Esta noche no hay estrellas en el cielo. Hace frío y tú estás ahí, sólo, inmóvil. No puedes hacer nada. No te atreves a escapar. A ráfagas, el mar se escapa de tus ojos e intentas evitar emitir cualquier sonido, cualquier señal de vida que les indique dónde estás.
No sabes dónde estás. Te has perdido. Es lo mismo de siempre, cada vez que te llevan de excursión al bosque pierdes el hilo. El vuelo de un gavilán, la madriguera de un topo, las extrañas huellas de un ser no identificado. Aquella luz...
Una luz que nace de la nada, que se mueve, que te llama. La persigues y te atrapa. Te adentras más y más. Llegas al puente de madera. Lo cruzas. El cielo se torna rojo y tú, hechizado por ese brillo enigmático, no consigues regresar a tiempo.
Y el tiempo pasa y ahora estás ahí, con tu espalda apoyada en el tronco de un viejo castaño y estás cansado y tienes miedo. A tu alrededor todo es oscuridad y, sin embargo, con los ojos abiertos como platos, miras hacia arriba de repente y ahí está de nuevo el resplandor.
El resplandor te señala. Y tú ya no estás.
Nunca regresarás, de eso están seguros, ha pasado mucho tiempo, pero la esperanza, en estos casos, siempre le gana la batalla a la certeza y, mientras sigan vivos y con fuerzas, siempre te buscarán.

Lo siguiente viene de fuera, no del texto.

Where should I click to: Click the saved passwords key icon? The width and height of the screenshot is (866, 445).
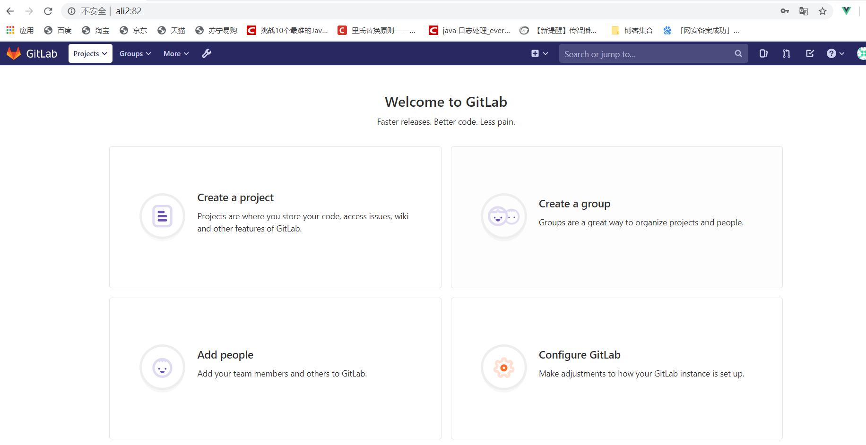[785, 11]
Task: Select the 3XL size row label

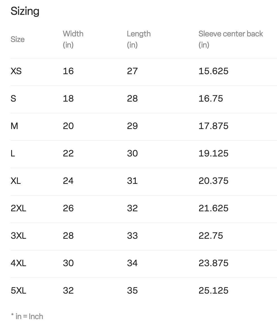Action: [x=18, y=236]
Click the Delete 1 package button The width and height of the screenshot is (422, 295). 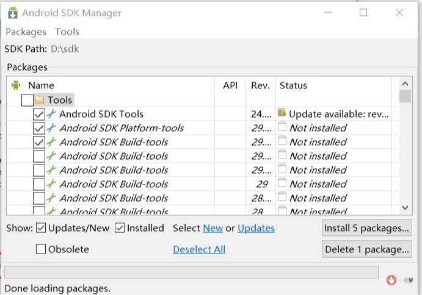(366, 249)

Te buscarán y encontrarán arena y piedras, ésas sobre las que te sentaste. Hallarán tu inconfundible cazadora vaquera y tu querida mochila verde caqui de explorador. Nunca sabrán la verdad.
Nunca sabrán a quién pertenecen esas pisadas ni la autoría de las marcas circulares a los pies del árbol que te acobijó. La verdad es que te desvaneciste y nunca sabrán por qué.